As I started reading Wild I felt like Cheryl could put into words things that I felt, in a way that was both poetic but realistic. Although my struggle is nothing compared to Cheryl dealing with the death of her mother (at the same age I am now mind you!), I felt instantly connected to her. She has her flaws and recognizes her pain, but within the first few pages you feel like you truly know her. You root for her, you laugh with her, and you cry for her. Her emotions are unapologetically real and she never falters in representing her path honestly, whether or not it admits her own faults. It was a refreshing read that constantly surprised me. I was not entirely sure what to expect from a book that details a woman’s solo trek along the Pacific Crest Trail, but every page kept me enticed.

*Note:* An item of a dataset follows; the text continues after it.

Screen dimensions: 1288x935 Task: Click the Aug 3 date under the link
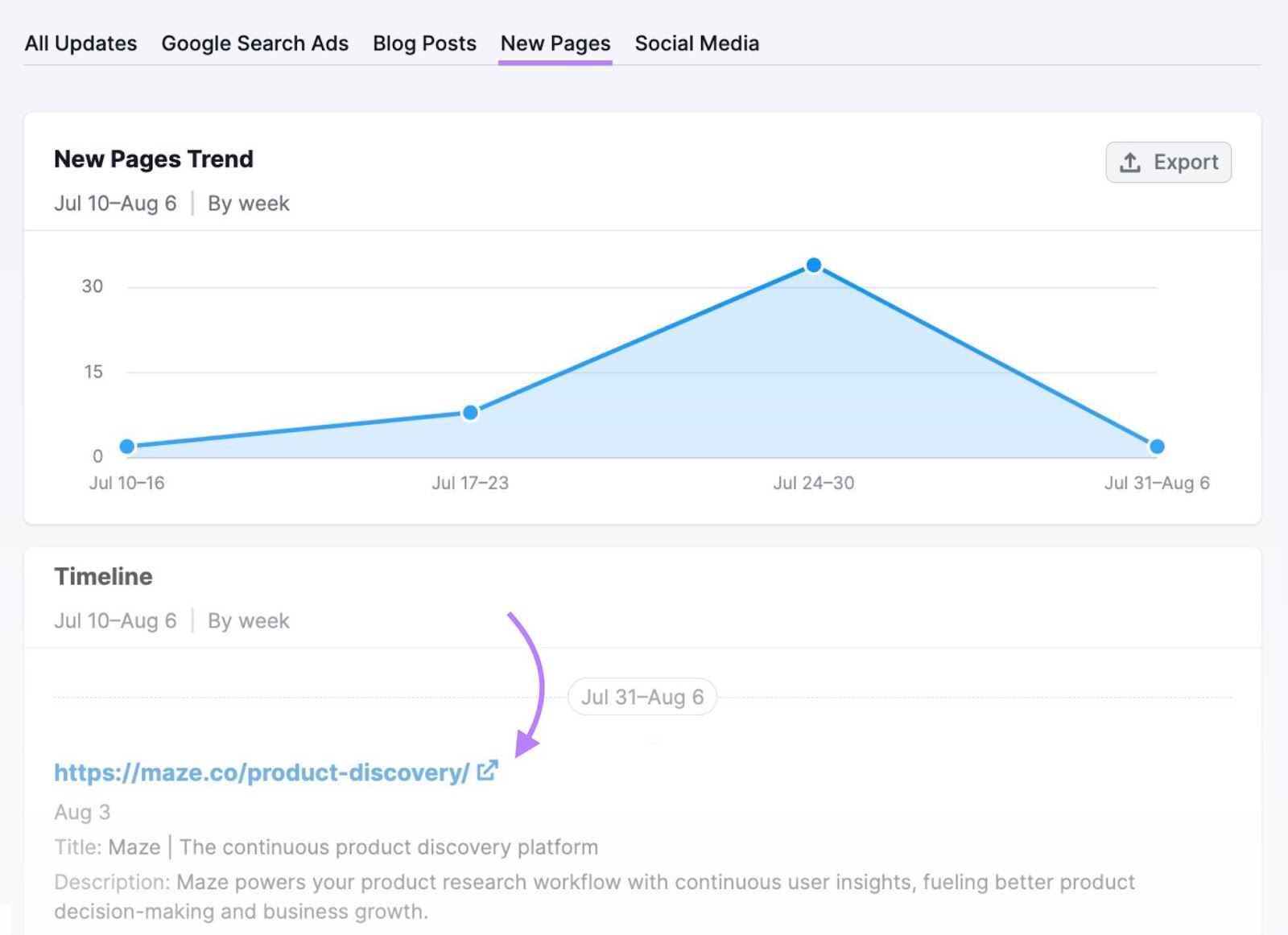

Strayed decides to hike 1,100 miles of the Pacific Crest Trail through a journey of self discovery four years after her mother passes away. She starts in the Mojave Desert and hikes through California and Oregon up to the border of Washington State. Throughout this trek, Strayed tells memories from her childhood all the way up until her decision to leave everything behind for this hike. Distance from her stepfather and two siblings, newly divorced from her husband, and consistent heroin use are moments we see and experience alongside Strayed. The book weaves both the past and present perfectly into one cohesive story that both inspires readers and causes them to reflect on their own life.

While I read Wild I could not help but dog ear countless pages because of lines or paragraphs that moved me in some way. Maybe it’s the English major in me or Cheryl’s unquestionable talent, but there are so many lines throughout this memoir that I reread over and over because they were so eloquent.

Here are just a few excerpts to give you a taste (don’t worry they won’t give anything away I promise!)

I had only just begun. I was three weeks into my hike, but everything in me felt altered. I lay in the water as long as I could without breathing, alone in a strange new land, while the actual world all around me hummed on.


Each of those peaks seemed in my mind’s eye to be like a set of monkey bars I’d swung on as a child. Every time I got to one, the next would be just out of reach.


But you seemed so happy was all they could say. And it was true: we had seemed that way. Just as I’d seemed to be doing okay after my mom died. Grief doesn’t have a face.


Going down, I realized was like taking hold of the loose strand of yarn on a sweater unraveled into a pile of string. Hiking the PCT was the maddening effort of knitting that sweater and unraveling it over and over again. As if everything gained was inevitably lost.


The thing about hiking the Pacific Crest Trail, the thing that was so profound to me that summer—and yet also, like most things, so very simple—was how few choices I had and how often I had to do the thing I least wanted to do. How there was no escape or denial. No numbing it down with a martini or covering it up with a roll in the hay. As I clung to the chaparral that day, attempting to patch up my bleeding finger, terrified by every sound that the bull was coming back, I considered my options. There were only two and they were essentially the same. I could go back in the direction I had come from, or I could go forward in the direction I intended to go.

And so I walked on.

I truly cannot recommend this book enough. A colleague at work told me she had given it to a friend who recently lost her father to cancer. I thought that that was such a thoughtful gift, one that may help her friend heal in ways she did not expect. Reading about Cheryl’s journey forces you in a way to focus on your own roadblocks in life and how to overcome them. I think Wild should be required reading, because as humans we all face peaks and valleys, which we need to journey through in order to overcome.

Ironically, I finished this book just the other day. Sitting alongside the East River while the springtime sun shone down, I sat and finished reading Strayed’s huge adventure. I finished her’s just as I realized I was truly starting my own.